Competition regulation
Using antitrust and competition regulation to break up large data platforms tackles the symptoms but not the cause of data concentration. If authorities were to break up Meta, for instance, another large platform would likely take its place. Because it doesn’t change the underlying dynamic that rewards those that can access and use the most data.
Similarly, policies that give individuals more control over their data—think of the EU’s General Data Protection Regulation—routinely fail to counter data concentration. Surveys show that many people care about their personal data, but few exercise their right to control it. This points to a problem of collective action: People must spend time curating access to their data, but they get only limited benefits in return, even though there are collective benefits. Everyone waits for others to act, and nothing happens: Powerful platforms continue to use data at will.
Policies that grant legal ownership or some similar exclusion right over data face similar practical hurdles. And given the complexity of licensing, these policies may result in less data being accessible overall, negatively impacting innovation. Moreover, transaction costs are not spread evenly: Complex negotiations over use licenses disproportionally burden individuals and small start-ups, tilting the playing field even further toward large platforms.
But regulations mandating access to data, especially nonpersonal data, offer more promise. If cleverly designed, they can reduce transaction costs—no licenses need be negotiated—helping smaller firms gain access to data. If data holders can extract value only by using the data themselves, it motivates those who have it to use it, pushing more conventional firms to become data savvy. Such regulations advance data use—what’s currently lacking—rather than data collection.
Ideation and innovation
Innovation benefits as well. Multiple players can apply their ideas to data, so that ideation, not data hoarding, is rewarded. Data access mandates also adhere more closely to economic principles of value generation: The secret is often in data’s clever application, or use, rather than its collection. To employ an industrial-age metaphor, access mandates facilitate value extraction rather than possession of raw materials.
Data access mandates may sound novel, but they are not, as Thomas Ramge and I show in our 2022 book, Access Rules. Governments worldwide are already legally obligated to offer access to troves of data. The best example is the locational data made available by the GPS system, operated by the US military, and the EU’s Galileo system. The availability of costless yet accurate positional data has not only improved safety for airplanes, ships, and cars, it has yielded more efficient and sustainable logistics. It begot a multibillion-dollar industry.
Laws in many jurisdictions require companies to make certain data public, from financial results to emissions data. In the EU, large digital platforms must now share some data with smaller competitors. In the US, meanwhile, antitrust settlements have repeatedly required companies to let competitors access their data. Google had to do so just recently as part of an antitrust trial. But the most spectacular (and often overlooked) case stems from an antitrust settlement in the 1950s that required AT&T to let US firms use its transistor patents for free.
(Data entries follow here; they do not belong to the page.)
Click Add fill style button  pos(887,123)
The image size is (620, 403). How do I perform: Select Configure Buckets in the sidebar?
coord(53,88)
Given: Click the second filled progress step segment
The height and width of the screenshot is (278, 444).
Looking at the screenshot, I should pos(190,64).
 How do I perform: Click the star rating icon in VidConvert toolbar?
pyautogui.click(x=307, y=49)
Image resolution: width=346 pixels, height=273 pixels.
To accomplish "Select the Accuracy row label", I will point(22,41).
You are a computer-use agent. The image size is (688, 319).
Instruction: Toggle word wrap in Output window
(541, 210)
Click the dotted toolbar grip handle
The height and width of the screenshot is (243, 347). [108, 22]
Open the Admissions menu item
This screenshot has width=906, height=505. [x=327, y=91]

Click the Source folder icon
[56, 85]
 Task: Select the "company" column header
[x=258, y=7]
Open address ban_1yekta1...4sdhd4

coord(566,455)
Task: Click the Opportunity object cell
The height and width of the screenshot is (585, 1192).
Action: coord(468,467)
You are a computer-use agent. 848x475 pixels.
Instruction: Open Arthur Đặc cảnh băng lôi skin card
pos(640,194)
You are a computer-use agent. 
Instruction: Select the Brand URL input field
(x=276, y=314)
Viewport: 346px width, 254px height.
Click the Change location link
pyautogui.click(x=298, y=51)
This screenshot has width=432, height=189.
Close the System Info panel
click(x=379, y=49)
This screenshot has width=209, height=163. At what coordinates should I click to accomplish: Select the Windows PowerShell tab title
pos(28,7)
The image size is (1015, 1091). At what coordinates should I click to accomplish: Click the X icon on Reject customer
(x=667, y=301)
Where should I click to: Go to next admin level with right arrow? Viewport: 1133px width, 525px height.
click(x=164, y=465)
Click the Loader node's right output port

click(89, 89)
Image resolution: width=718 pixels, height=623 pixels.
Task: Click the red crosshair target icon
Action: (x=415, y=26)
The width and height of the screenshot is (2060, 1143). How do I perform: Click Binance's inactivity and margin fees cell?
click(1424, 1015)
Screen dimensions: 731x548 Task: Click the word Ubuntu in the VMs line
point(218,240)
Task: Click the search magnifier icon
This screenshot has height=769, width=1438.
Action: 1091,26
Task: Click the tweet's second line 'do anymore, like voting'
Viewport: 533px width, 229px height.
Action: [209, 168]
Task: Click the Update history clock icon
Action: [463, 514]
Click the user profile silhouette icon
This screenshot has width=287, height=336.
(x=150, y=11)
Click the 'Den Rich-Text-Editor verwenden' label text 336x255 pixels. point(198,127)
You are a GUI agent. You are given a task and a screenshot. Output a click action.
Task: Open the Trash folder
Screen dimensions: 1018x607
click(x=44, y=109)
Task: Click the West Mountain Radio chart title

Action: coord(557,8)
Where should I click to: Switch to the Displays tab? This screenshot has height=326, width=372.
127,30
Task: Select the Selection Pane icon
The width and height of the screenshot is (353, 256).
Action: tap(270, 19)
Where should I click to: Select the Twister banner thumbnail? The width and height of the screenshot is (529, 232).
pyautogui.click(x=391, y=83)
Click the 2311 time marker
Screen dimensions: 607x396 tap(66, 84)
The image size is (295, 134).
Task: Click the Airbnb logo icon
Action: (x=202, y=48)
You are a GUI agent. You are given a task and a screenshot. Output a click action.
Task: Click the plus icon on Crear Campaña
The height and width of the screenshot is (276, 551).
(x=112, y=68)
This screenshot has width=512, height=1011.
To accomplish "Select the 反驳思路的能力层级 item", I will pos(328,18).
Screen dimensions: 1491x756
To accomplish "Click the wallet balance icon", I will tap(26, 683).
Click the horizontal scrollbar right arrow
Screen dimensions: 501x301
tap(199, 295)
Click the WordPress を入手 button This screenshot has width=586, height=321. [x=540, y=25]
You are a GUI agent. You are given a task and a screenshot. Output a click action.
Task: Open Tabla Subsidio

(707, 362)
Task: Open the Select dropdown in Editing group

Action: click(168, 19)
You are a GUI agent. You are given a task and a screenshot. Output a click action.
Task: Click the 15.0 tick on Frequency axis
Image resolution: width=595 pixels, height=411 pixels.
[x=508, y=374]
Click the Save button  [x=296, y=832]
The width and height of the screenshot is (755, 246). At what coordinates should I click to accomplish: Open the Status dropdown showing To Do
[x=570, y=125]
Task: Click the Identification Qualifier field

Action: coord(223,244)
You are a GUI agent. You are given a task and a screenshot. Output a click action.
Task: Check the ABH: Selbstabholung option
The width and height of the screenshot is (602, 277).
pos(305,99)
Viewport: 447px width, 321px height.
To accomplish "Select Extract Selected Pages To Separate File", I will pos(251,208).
Start-ups seized this opportunity, designing and crafting integrated circuits—essentially bootstrapping Silicon Valley and the digital age.
More generally, the very mechanism at the core of the patent system in most countries is based on free information access: Patent holders get exclusive use of their invention only for a limited time, and only if they share the details of their invention so that others can learn from it.
The value data can generate by fueling innovation will only increase as the world transitions toward a comprehensive data economy. Unfortunately, this will also strengthen concentration dynamics that have spillover costs for the economy at large. Many policy interventions have been suggested. Data access mandates hold the most promise.
Opinions expressed in articles and other materials are those of the authors; they do not necessarily reflect IMF policy.